An internal Apple developer team revealed in a new case study that “Java’s memory management approach no longer aligns with our growing demands and efficiency goals.”
The team is now looking for more efficient languages, and in this example chose Swift, achieving a claimed 50 percent reduction in hardware utilization, 90 percent less memory, and 40 percent more throughput.
The service is for password monitoring, checking user passwords against a list of those that have leaked. The application receives “multiple billions of requests per day from devices all over the world,” according to the post from the development team. The service runs on Linux and includes layered encryption which increases the compute resource needed for each request.
“For years, our team relied on Java to power large-scale, mission-critical services because of its proven stability and performance,” said the developers, but nonetheless decided to look for another language because of issues with garbage collection. Garbage collection (GC) is a technique for managing memory automatically, by freeing memory that is no longer required in regular sweeps, but despite improvements in Java’s GC there were still issues with GC pauses under load and its performance overhead.
Scaling is another issue. The service load varies substantially during the day and Apple scales the hardware in use accordingly. When firing up new hardware on demand, boot time becomes critical, and managed languages like Java tend to take longer because of their greater runtime requirements – a problem AWS has worked on with its SnapStart technology.
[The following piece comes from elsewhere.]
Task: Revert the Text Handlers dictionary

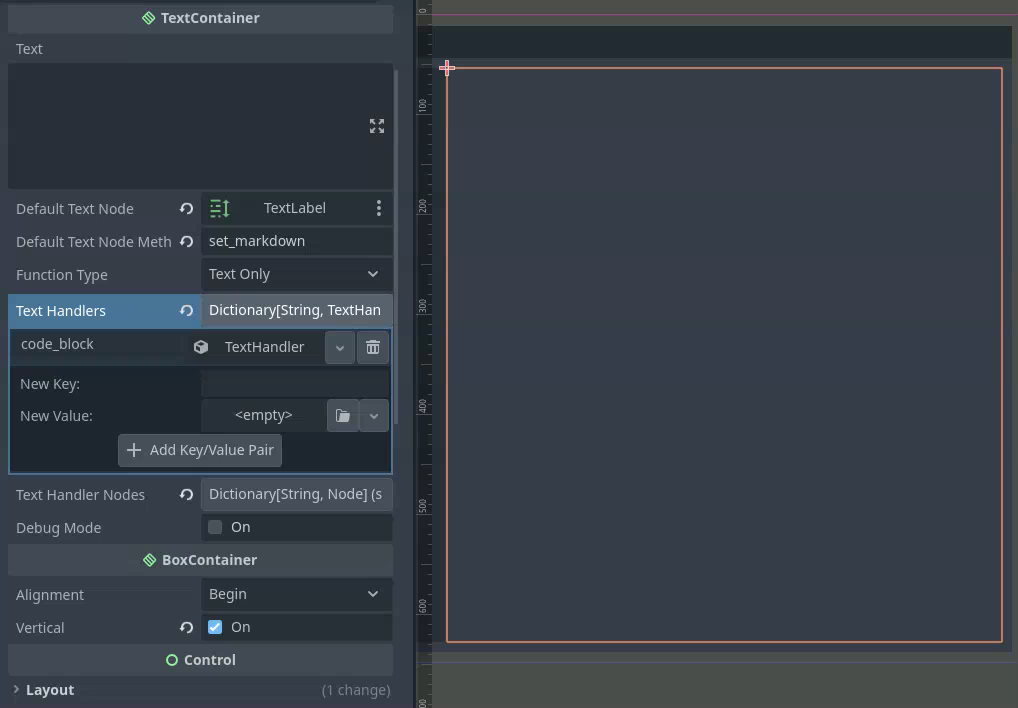Action: click(187, 310)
The team chose to rewrite the service in Swift, developed by Apple as a modern alternative to Objective-C. The web framework used was the open source Vapor. Swift also has automatic memory management, but unlike Java it is implemented with ARC (automatic reference counting). The pros and cons of ARC versus other approaches to GC are debated; but in this case the team found substantial improvements, including a 90 percent reduction in memory usage as well as half the hardware utilization, for a service running on Kubernetes.
It is possible that another aspect of the port, a near 85 percent reduction in lines of code, was more significant than the memory management. The team identified aspects of Swift which resulted in cleaner and more concise code, including an emphasis on protocols (interfaces) rather than inheritance, the use of async and await for concurrency, and type safety which eliminates the need for null checks.
Is Swift more efficient than Java, or was the rewrite simply coded better? It is likely that both are true. Swift compiles to native code and has no need for a JVM (Java Virtual Machine) or JIT (just-in-time) compiler.
Apple has its own reasons for promoting Swift; and although the team hinted that Swift was not its automatic choice after deciding to drop Java, one cannot discount the internal pressure. A migration to Go (the language used to code Kubernetes) would likely offer similar improvement, as would Rust.
Java is celebrating its 30th anniversary, and rightly praised for its productivity and reliability. That said, and it may spoil the party a little, it is worth noting that a port to a more efficient language can yield such substantial improvements and savings.